{
    "$schema": "http://json-schema.org/draft-07/schema#",
    "title": "BM25 Embedding Function Schema",
    "description": "Schema for the BM25 sparse embedding function configuration",
    "version": "1.0.0",
    "type": "object",
    "properties": {
        "task": {
            "type": "string",
            "enum": [
                "document",
                "query"
            ],
            "description": "Task to perform, can be 'document' or 'query'"
        },
        "query_config": {
            "type": "object",
            "description": "Configuration for the query",
            "properties": {
                "task": {
                    "type": "string",
                    "enum": [
                        "document",
                        "query"
                    ],
                    "description": "Task to perform for query embedding"
                }
            },
            "additionalProperties": false
        },
        "cache_dir": {
            "type": [
                "string",
                "null"
            ],
            "description": "The path to the cache directory"
        },
        "k": {
            "type": [
                "number",
                "null"
            ],
            "description": "The k parameter in the BM25 formula. Defines the saturation of the term frequency"
        },
        "b": {
            "type": [
                "number",
                "null"
            ],
            "description": "The b parameter in the BM25 formula.

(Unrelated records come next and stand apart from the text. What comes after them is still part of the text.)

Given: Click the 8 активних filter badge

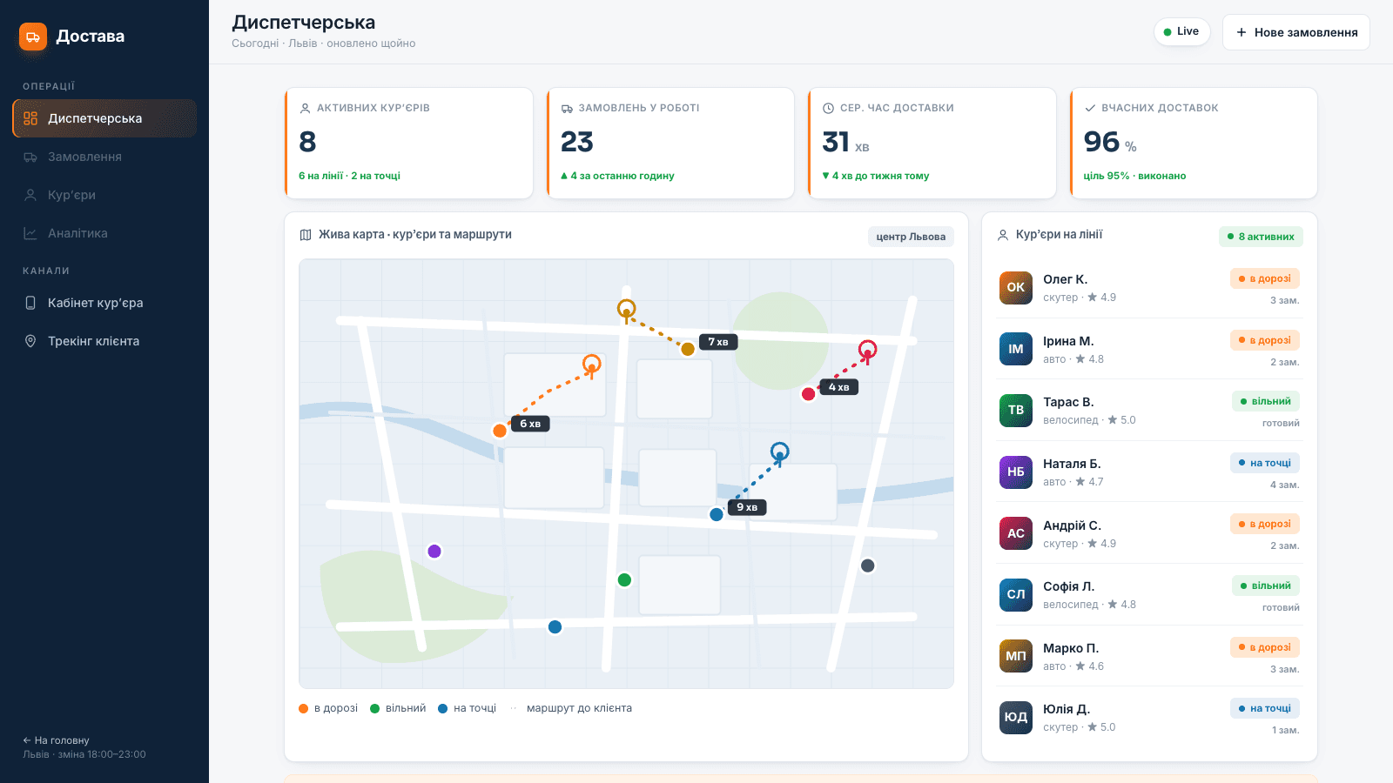Looking at the screenshot, I should 1261,237.
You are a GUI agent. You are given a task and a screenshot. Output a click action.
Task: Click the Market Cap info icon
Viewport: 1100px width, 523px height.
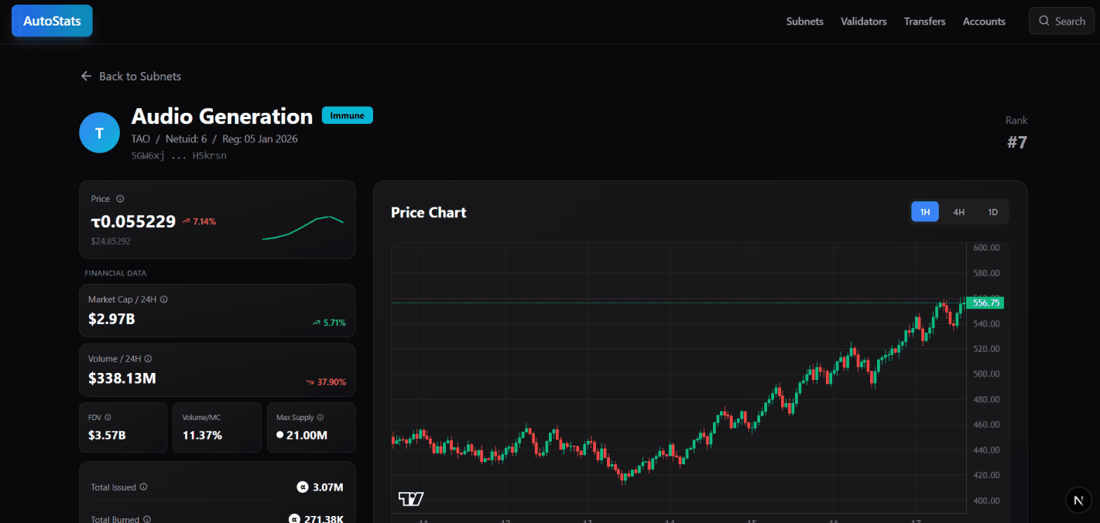[164, 299]
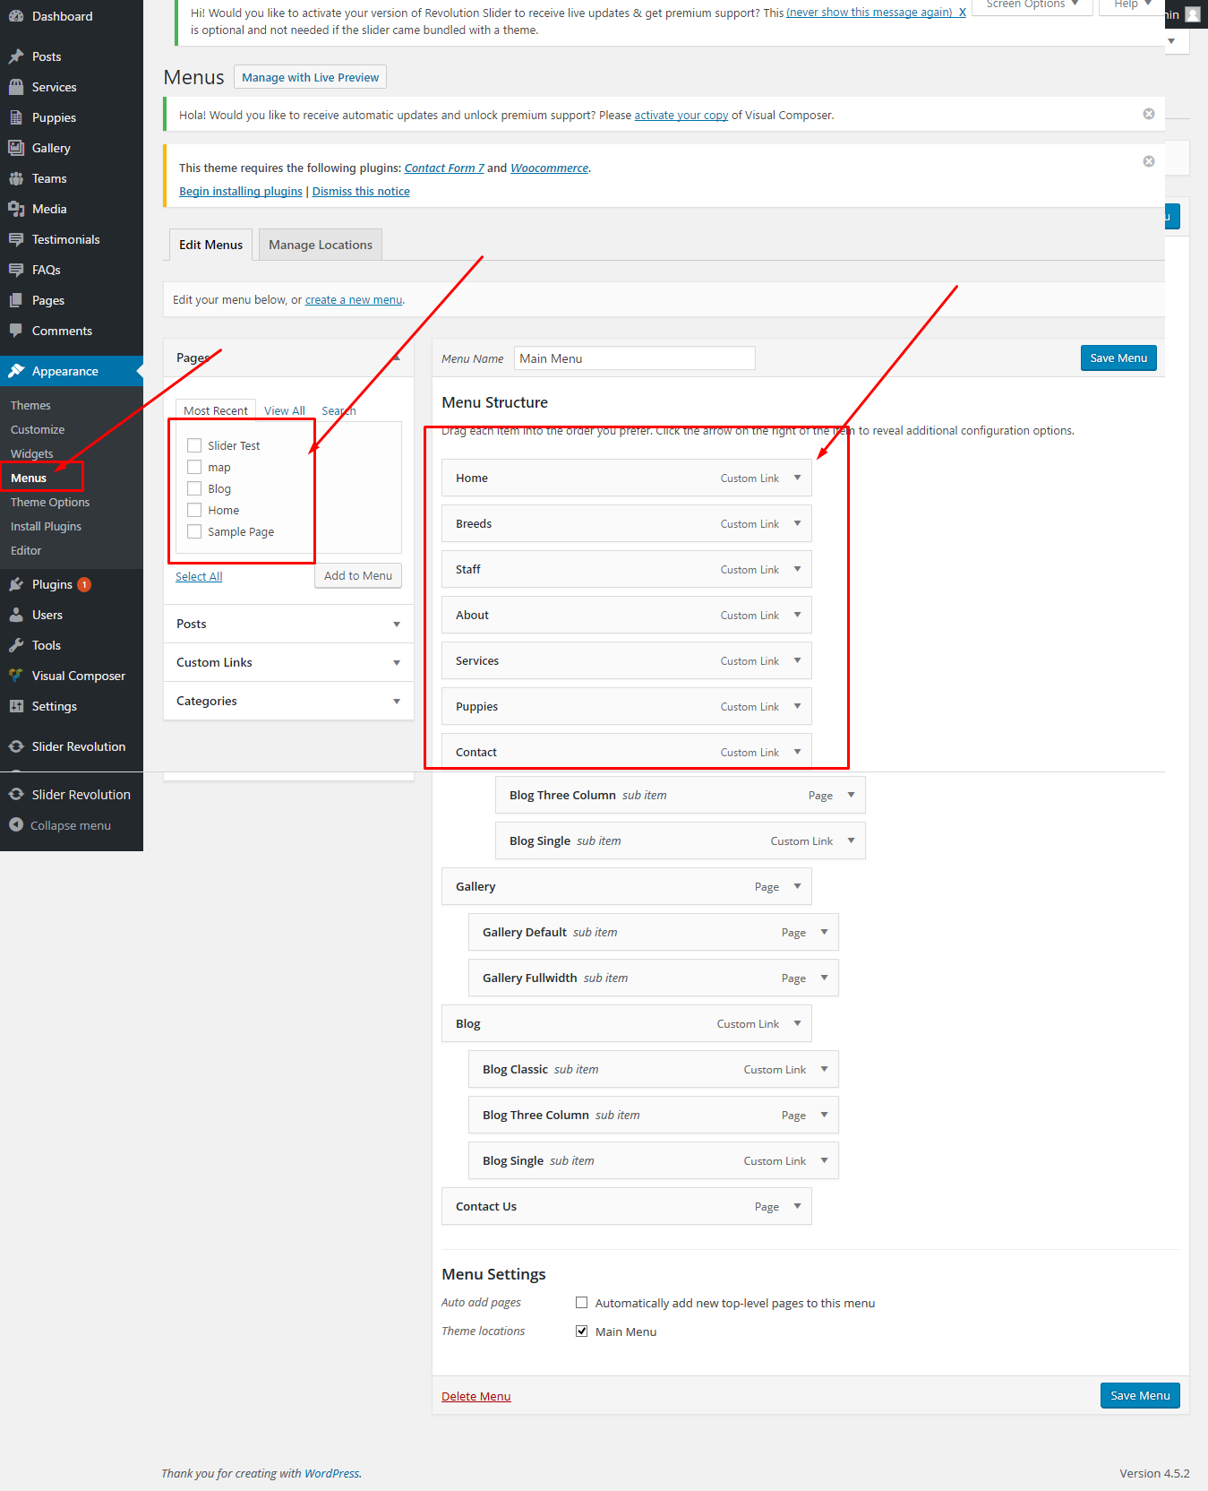Click the Settings icon in the sidebar
Screen dimensions: 1208x1491
click(x=16, y=706)
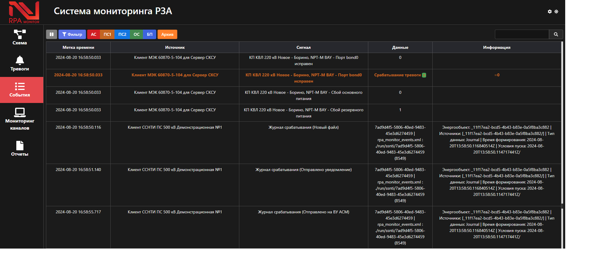Open Мониторинг каналов in sidebar

pos(19,119)
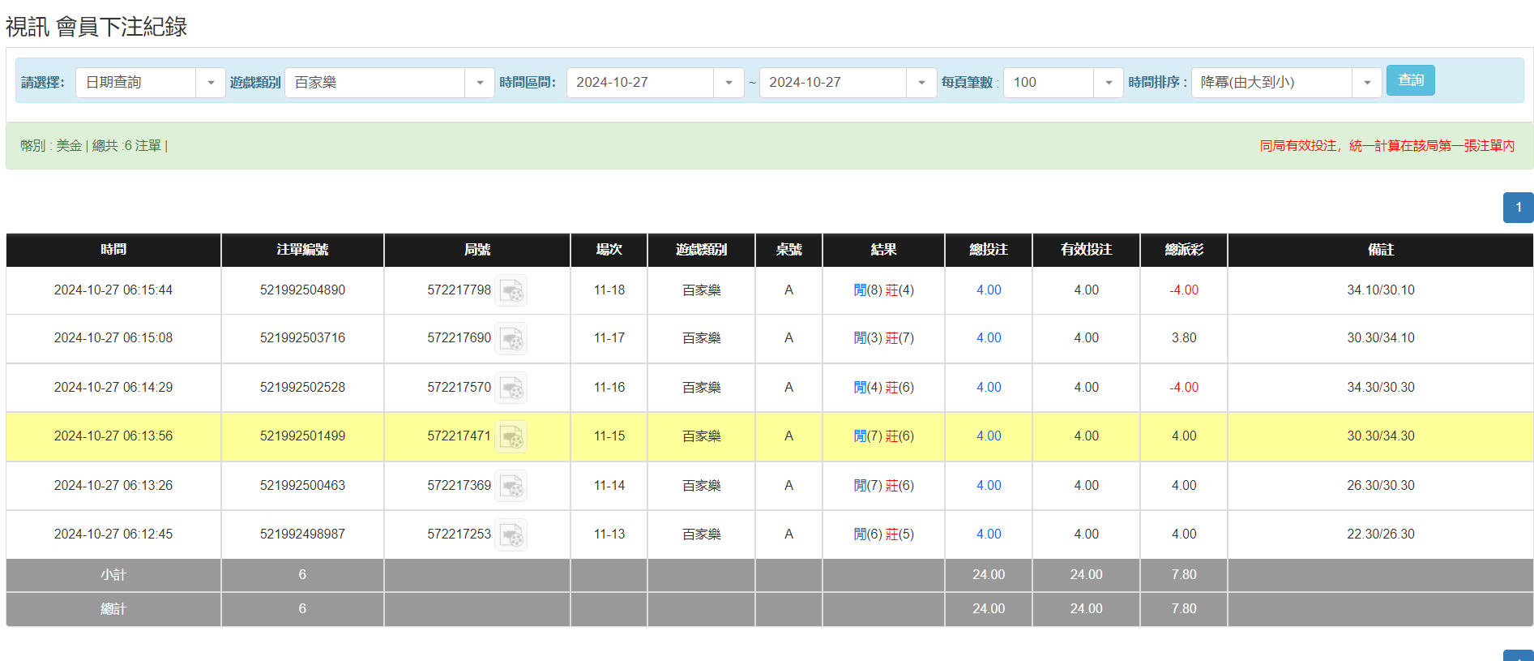Expand the 日期查詢 selection dropdown
This screenshot has height=661, width=1534.
[x=210, y=83]
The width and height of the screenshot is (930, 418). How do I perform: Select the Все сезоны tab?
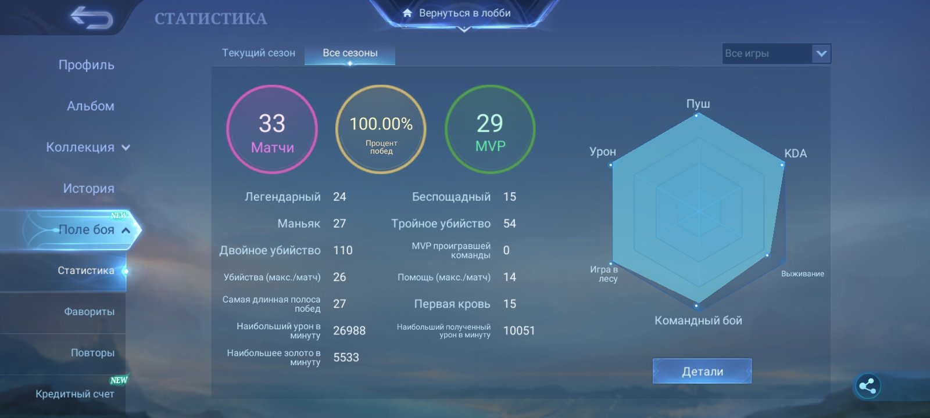(x=350, y=53)
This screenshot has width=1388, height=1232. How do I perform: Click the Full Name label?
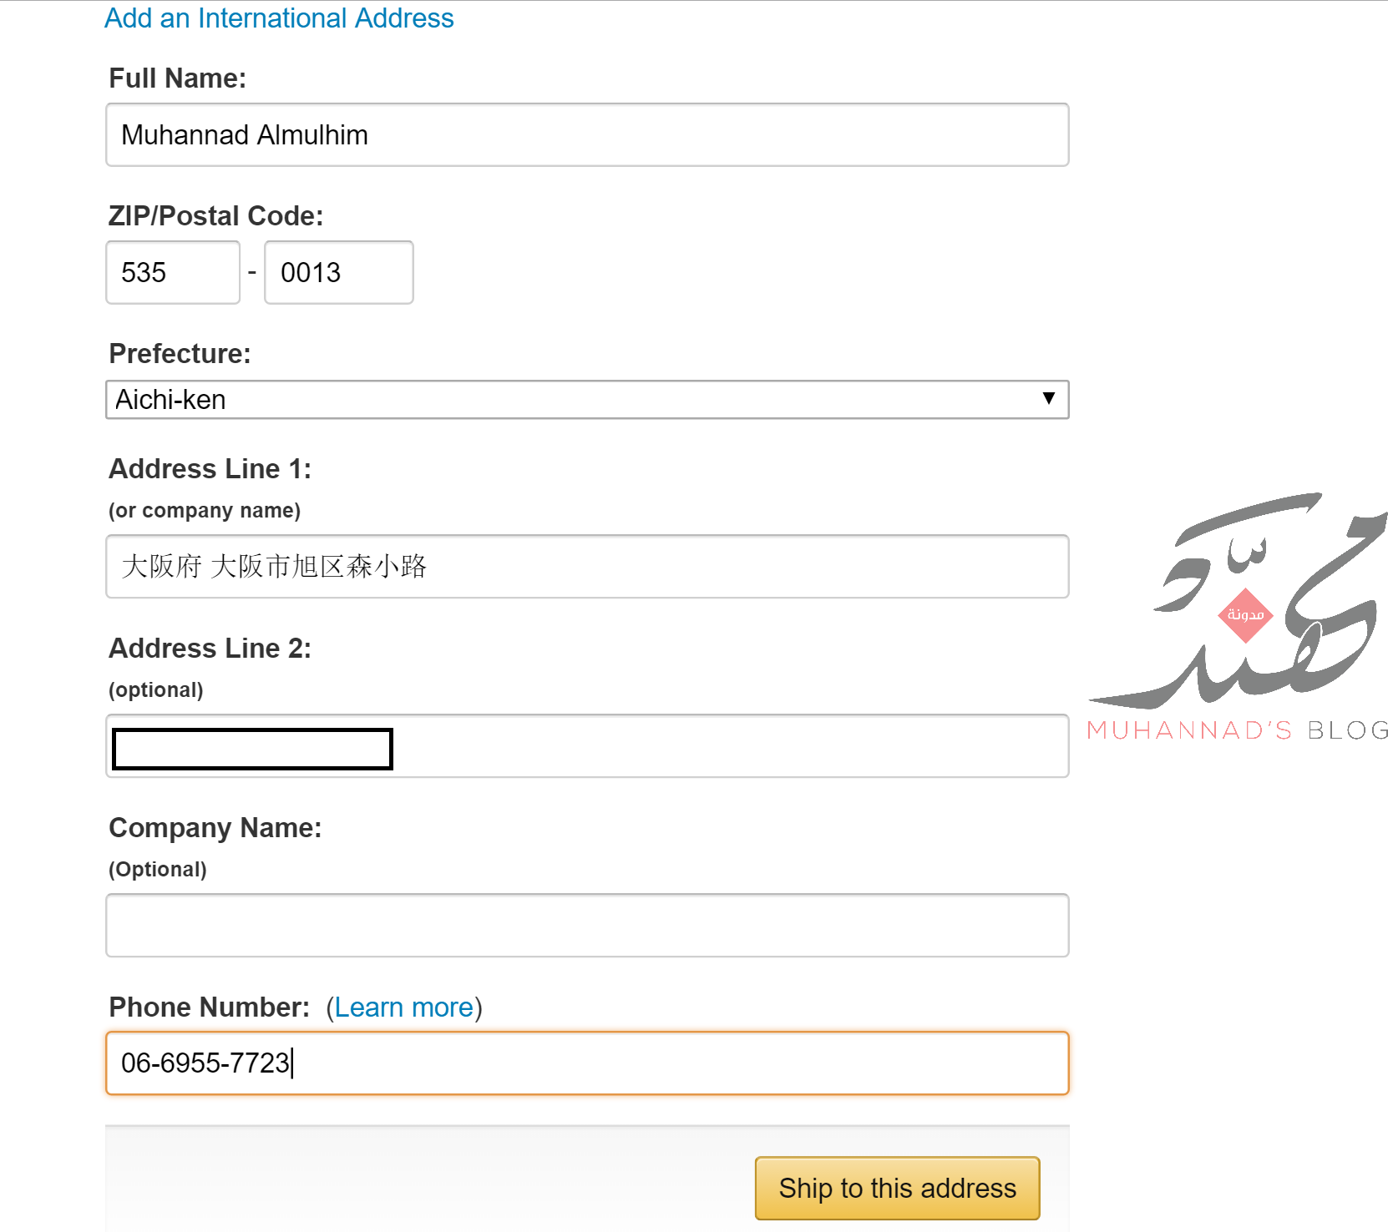tap(178, 78)
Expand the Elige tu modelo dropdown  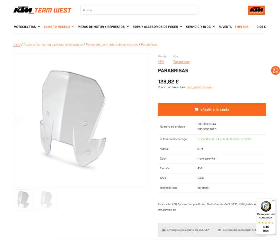pyautogui.click(x=59, y=27)
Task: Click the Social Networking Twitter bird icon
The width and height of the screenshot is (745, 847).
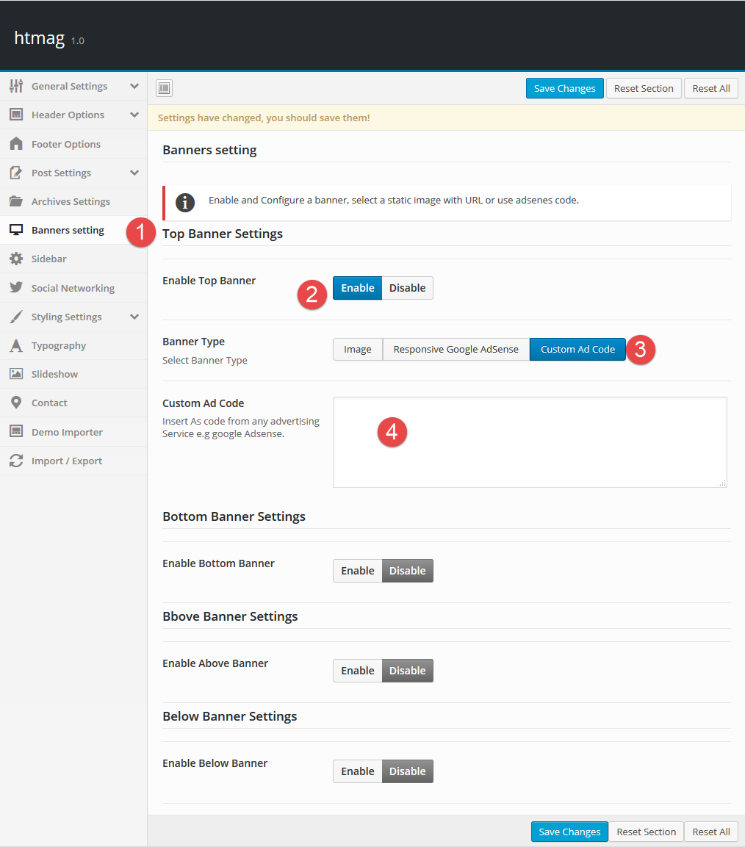Action: pos(16,288)
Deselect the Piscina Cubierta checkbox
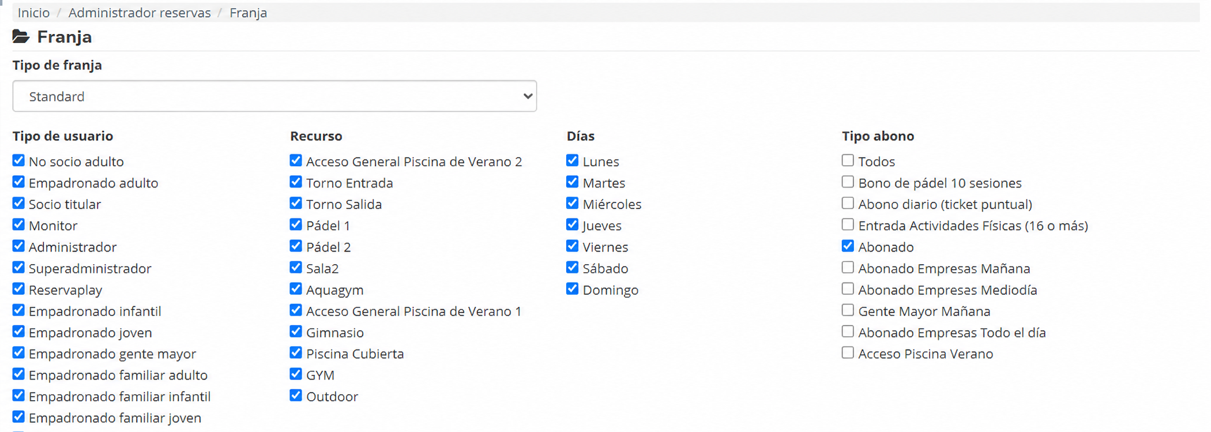Viewport: 1211px width, 432px height. pyautogui.click(x=296, y=352)
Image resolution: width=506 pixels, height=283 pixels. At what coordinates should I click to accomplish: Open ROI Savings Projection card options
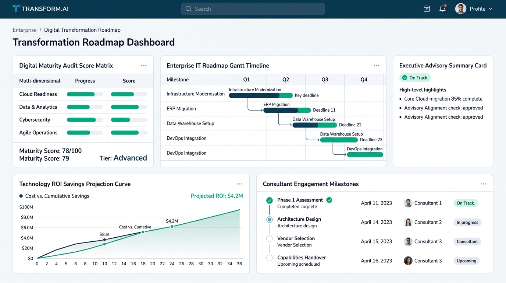coord(240,184)
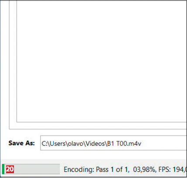Click the grey unfilled part of progress bar
187x178 pixels.
pyautogui.click(x=37, y=169)
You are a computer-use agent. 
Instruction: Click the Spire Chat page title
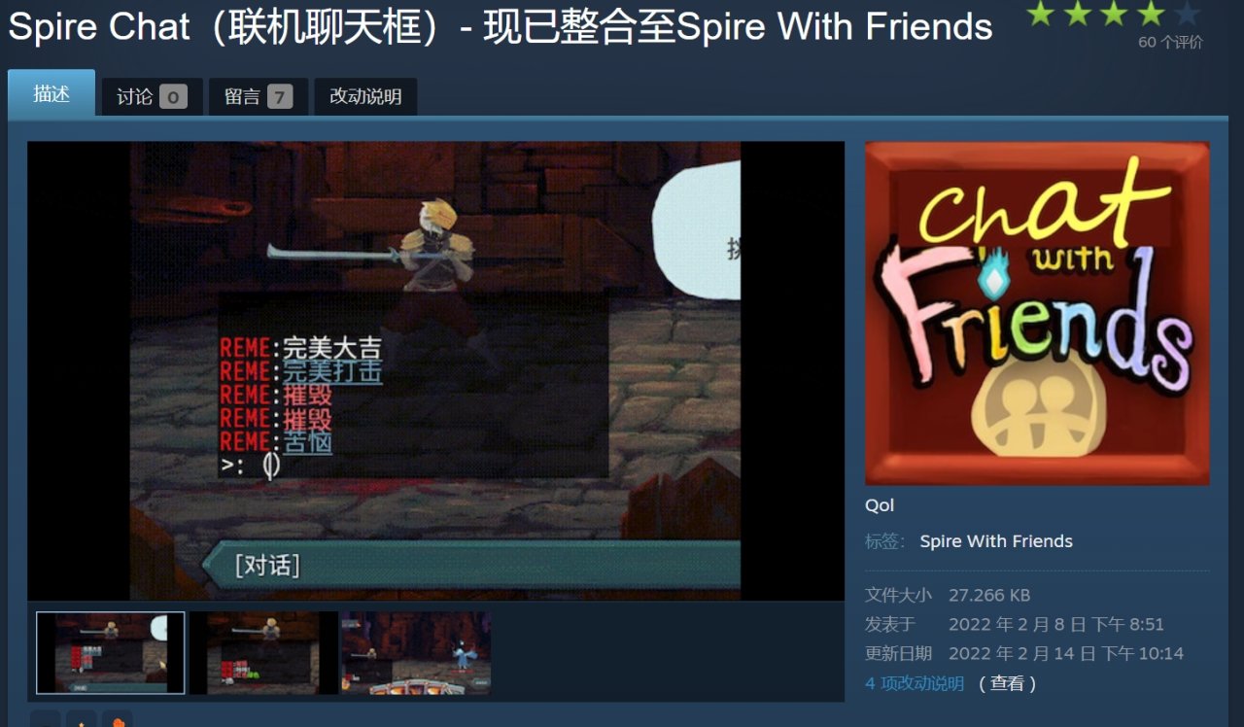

Defines the importance of the document length"
        },
        "avg_len": {
            "type": [
                "number",
                "null"
            ],
            "description": "The average length of the documents in the corpus"
        },
        "language": {
            "type": [
                "string",
                "null"
            ],
            "description": "Specifies the language for the stemmer"
        },
        "token_max_length": {
            "type": [
                "integer",
                "null"
            ],
            "description": "The maximum length of the tokens"
        },
        "disable_stemmer": {
            "type": [
                "boolean",
                "null"
            ],
            "description": "Disable the stemmer"
        },
        "specific_model_path": {
            "type": [
                "string",
                "null"
            ],
            "description": "The path to the specific model"
        },
        "kwargs": {
            "type": "object",
            "description": "Additional arguments to pass to the BM25 model",
            "additionalProperties": {
                "type": [
                    "string",
                    "integer",
                    "number",
                    "boolean",
                    "array",
                    "object"
                ]
            }
        }
    },
    "additionalProperties": false
}